Here we reproduce these tricks to get comparable results with DARTS paper.


Evaluator
^^^^^^^^^

To implement these tricks, we first need to rewrite a few parts of evaluator.

Working with one-shot strategies, evaluators need to be implemented in the style of :ref:`PyTorch-Lightning <lightning-evaluator>`,
The full tutorial can be found in :doc:`/nas/evaluator`.
Putting it briefly, the core part of writing a new evaluator is to write a new LightningModule.
`LightingModule <https://pytorch-lightning.readthedocs.io/en/stable/common/lightning_module.html>`__ is a concept in
PyTorch-Lightning, which organizes the model training process into a list of functions, such as,
``training_step``, ``validation_step``, ``configure_optimizers``, etc.
Since we are merely adding a few ingredients to :class:`~nni.retiarii.evaluator.pytorch.Classification`,
we can simply inherit :class:`~nni.retiarii.evaluator.pytorch.ClassificationModule`, which is the underlying LightningModule
behind :class:`~nni.retiarii.evaluator.pytorch.Classification`.
This could look intimidating at first, but most of them are just plug-and-play tricks which you don't need to know details about.

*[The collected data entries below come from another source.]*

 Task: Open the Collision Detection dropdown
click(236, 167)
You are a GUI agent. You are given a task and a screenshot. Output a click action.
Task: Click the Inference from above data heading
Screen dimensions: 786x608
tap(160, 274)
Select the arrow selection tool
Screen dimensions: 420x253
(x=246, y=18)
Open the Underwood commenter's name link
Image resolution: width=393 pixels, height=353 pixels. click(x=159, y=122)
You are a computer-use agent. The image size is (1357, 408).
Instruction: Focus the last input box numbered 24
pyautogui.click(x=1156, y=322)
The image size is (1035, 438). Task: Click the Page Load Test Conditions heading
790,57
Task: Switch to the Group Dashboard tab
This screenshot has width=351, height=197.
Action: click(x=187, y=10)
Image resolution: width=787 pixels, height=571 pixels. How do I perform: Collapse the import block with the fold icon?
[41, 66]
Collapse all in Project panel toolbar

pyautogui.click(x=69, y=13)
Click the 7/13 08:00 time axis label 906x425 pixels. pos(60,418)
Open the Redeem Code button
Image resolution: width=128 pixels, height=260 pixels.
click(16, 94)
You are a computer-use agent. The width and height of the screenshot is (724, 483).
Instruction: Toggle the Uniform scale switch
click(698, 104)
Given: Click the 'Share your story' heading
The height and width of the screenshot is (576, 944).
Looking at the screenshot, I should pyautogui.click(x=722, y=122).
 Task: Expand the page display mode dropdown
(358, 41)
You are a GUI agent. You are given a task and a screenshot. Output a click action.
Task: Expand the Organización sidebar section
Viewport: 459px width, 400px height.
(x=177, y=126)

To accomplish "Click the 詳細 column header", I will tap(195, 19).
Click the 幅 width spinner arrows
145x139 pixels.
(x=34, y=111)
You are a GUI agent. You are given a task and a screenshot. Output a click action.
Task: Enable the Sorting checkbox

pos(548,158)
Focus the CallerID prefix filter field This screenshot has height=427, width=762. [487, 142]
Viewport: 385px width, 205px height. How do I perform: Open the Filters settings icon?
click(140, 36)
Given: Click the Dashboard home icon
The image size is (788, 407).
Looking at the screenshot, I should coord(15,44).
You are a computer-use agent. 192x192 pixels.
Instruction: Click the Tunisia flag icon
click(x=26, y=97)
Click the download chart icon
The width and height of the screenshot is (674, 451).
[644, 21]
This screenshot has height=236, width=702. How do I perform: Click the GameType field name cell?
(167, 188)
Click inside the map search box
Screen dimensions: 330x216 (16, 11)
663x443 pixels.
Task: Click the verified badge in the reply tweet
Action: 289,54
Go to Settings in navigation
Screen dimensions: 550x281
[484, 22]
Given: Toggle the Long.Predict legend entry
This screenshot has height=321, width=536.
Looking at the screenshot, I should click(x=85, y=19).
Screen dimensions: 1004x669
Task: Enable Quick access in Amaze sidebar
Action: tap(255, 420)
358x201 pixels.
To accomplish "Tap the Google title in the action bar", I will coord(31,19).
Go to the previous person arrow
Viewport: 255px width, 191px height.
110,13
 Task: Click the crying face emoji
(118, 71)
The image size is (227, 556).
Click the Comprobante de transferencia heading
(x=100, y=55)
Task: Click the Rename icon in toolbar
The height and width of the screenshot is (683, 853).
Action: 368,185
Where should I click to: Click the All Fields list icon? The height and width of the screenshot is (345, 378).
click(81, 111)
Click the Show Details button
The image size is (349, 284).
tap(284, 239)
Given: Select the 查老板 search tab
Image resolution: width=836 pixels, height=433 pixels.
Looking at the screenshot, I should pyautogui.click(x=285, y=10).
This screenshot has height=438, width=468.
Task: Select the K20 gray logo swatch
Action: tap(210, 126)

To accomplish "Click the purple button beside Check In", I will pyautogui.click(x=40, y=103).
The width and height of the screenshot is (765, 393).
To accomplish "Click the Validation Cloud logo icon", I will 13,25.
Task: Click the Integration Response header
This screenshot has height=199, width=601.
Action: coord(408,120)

.. GENERATED FROM PYTHON SOURCE LINES 485-540

.. code-block:: default


    import torch
    from nni.retiarii.evaluator.pytorch import ClassificationModule

    class DartsClassificationModule(ClassificationModule):
        def __init__(
            self,
            learning_rate: float = 0.001,
            weight_decay: float = 0.,
            auxiliary_loss_weight: float = 0.4,
            max_epochs: int = 600
        ):
            self.auxiliary_loss_weight = auxiliary_loss_weight
            # Training length will be used in LR scheduler
            self.max_epochs = max_epochs
            super().__init__(learning_rate=learning_rate, weight_decay=weight_decay, export_onnx=False)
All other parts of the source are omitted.